= Fragment =
Kort bestek
De waarheid gevonnist
Eindelijk heeft de Hoge Raad te Den Haag in hoogste instantie arrest gesproken in de eindeloos slepend gehouden procedure over het derde deel van Bob en Daphne.
In laatste instantie is de uitgever veroordeeld tot een boete van f 25 voor het uitgeven van pornografie. Verder beroep is niet mogelijk, en de procureur generaal G.E. Langemeijer heeft reeds aangekondigd, dat dit het begin kan zijn van een hele reeks pornografieprocessen.
De eerste delen van Bob en Daphne behoren niet tot de grote Nederlandse letterkunde. Ze zijn vaak sentimenteel, langdradig, veel te opzettelijk met een voorlichtend doel geconstrueerd, en daardoor helaas, veel te weinig zinneprikkelend.
Dat wil niet zeggen, dat er geen zeer mooie, en allesbehalve pornografische passages in voorkomen.
Toch is het Han B. Aalberse pas in zijn derde deel: Liesbeth en de wereld van Bob en Daphne, gelukt, in Liesbeth en haar broertje werkelijk levende figuren van grote tederheid te scheppen.

= Gegevensdeel =

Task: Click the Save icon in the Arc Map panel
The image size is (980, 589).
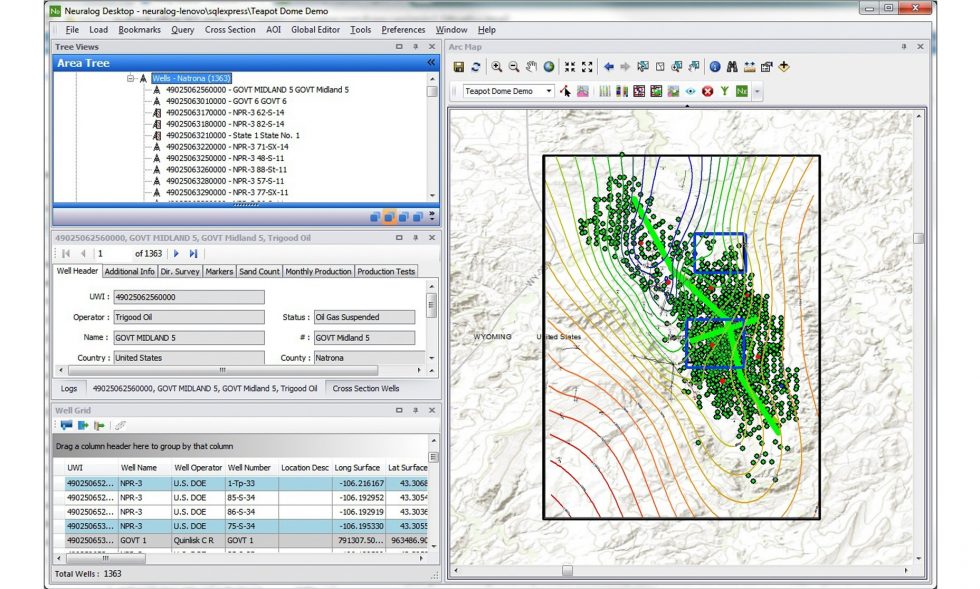Action: 459,67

= Opdracht =
Kopieer letterlijk het deel van het fragment tussen "De eerste delen" en "te weinig zinneprikkelend.", beide inbegrepen.

= Uitwerking =
De eerste delen van Bob en Daphne behoren niet tot de grote Nederlandse letterkunde. Ze zijn vaak sentimenteel, langdradig, veel te opzettelijk met een voorlichtend doel geconstrueerd, en daardoor helaas, veel te weinig zinneprikkelend.